Pour Tarek Mitri, le Liban trouvera son salut dans le non-alignement

  • « Les Libanais ont compris que leur pays ne peut garder son unité, ne peut résoudre ses problèmes et ne peut prospérer que s’il s’éloigne de cette politique partisane au sein de la région »
  • « Les amis du Liban, qu’ils soient Arabes ou Occidentaux, nous disent que le redressement du pays, économiquement ou politiquement, passe par le non-alignement »

Cent ans après la proclamation du Grand Liban, le pays passe par la plus importante de ses crises. Edifié sur des bases confessionnelles héritées de l’Empire ottoman, le Liban devrait trouver une autre formule pour pouvoir se redresser. Dans un entretien avec Arab News, Tarek Mitri, académicien et ancien ministre libanais, estime que  « le non-alignement » sortira le Liban de l’impasse notant que le  discours sur la division du pays « n’est pas réaliste ». Il souligne que « le Grand Liban n’a pas été une belle promenade. Les pays qui ont connu de très grandes crises ont réussi, par le biais de changements politiques et de démocratisation, à tourner la page.  Cela n’est malheureusement pas le cas au Liban où on reproduit les mêmes conflits et les mêmes tensions parce que la classe politique vit de cela et doit son existence même aux tensions intercommunautaires ».  

Est-ce que le Grand Liban est il encore viable ?

# # # # #

Consigne: Reproduisez, s'il vous plaît, l'extrait sur Tarek Mitri et le non-alignement du Liban en entier, sans rien y changer. Les données n'interviennent en rien dans ce travail.

Extraits de données:

# # # # #

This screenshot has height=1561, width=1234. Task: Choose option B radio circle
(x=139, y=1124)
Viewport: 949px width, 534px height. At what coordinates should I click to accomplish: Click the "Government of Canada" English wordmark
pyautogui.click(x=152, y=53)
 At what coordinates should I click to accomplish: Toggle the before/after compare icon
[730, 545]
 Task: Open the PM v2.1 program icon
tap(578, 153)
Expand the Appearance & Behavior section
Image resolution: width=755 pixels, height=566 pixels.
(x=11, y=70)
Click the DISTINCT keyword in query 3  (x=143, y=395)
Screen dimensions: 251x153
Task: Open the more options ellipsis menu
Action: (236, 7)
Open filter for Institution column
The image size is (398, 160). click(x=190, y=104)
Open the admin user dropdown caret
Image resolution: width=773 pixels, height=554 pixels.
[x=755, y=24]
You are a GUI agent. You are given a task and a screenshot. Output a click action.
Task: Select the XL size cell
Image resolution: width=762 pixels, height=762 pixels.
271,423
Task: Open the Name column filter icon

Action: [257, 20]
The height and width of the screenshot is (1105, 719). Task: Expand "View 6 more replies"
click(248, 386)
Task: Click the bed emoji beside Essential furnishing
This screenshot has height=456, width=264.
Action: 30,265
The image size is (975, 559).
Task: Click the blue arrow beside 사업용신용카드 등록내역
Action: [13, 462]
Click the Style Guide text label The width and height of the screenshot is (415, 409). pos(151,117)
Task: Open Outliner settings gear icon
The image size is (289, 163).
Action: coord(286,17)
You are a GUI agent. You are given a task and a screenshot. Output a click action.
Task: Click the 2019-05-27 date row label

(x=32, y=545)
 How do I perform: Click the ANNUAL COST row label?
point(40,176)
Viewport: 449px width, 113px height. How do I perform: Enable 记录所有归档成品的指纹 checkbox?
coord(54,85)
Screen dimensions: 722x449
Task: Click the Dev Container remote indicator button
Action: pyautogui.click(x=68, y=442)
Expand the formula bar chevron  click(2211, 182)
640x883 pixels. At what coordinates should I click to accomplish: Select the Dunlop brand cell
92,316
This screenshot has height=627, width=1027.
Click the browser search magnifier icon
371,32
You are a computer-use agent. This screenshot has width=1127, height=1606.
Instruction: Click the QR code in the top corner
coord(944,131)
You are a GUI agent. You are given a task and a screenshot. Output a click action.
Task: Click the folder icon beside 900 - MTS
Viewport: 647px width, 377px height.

# # # # #

Résultat:
Pour Tarek Mitri, le Liban trouvera son salut dans le non-alignement

  • « Les Libanais ont compris que leur pays ne peut garder son unité, ne peut résoudre ses problèmes et ne peut prospérer que s’il s’éloigne de cette politique partisane au sein de la région »
  • « Les amis du Liban, qu’ils soient Arabes ou Occidentaux, nous disent que le redressement du pays, économiquement ou politiquement, passe par le non-alignement »

Cent ans après la proclamation du Grand Liban, le pays passe par la plus importante de ses crises. Edifié sur des bases confessionnelles héritées de l’Empire ottoman, le Liban devrait trouver une autre formule pour pouvoir se redresser. Dans un entretien avec Arab News, Tarek Mitri, académicien et ancien ministre libanais, estime que  « le non-alignement » sortira le Liban de l’impasse notant que le  discours sur la division du pays « n’est pas réaliste ». Il souligne que « le Grand Liban n’a pas été une belle promenade. Les pays qui ont connu de très grandes crises ont réussi, par le biais de changements politiques et de démocratisation, à tourner la page.  Cela n’est malheureusement pas le cas au Liban où on reproduit les mêmes conflits et les mêmes tensions parce que la classe politique vit de cela et doit son existence même aux tensions intercommunautaires ».  

Est-ce que le Grand Liban est il encore viable ?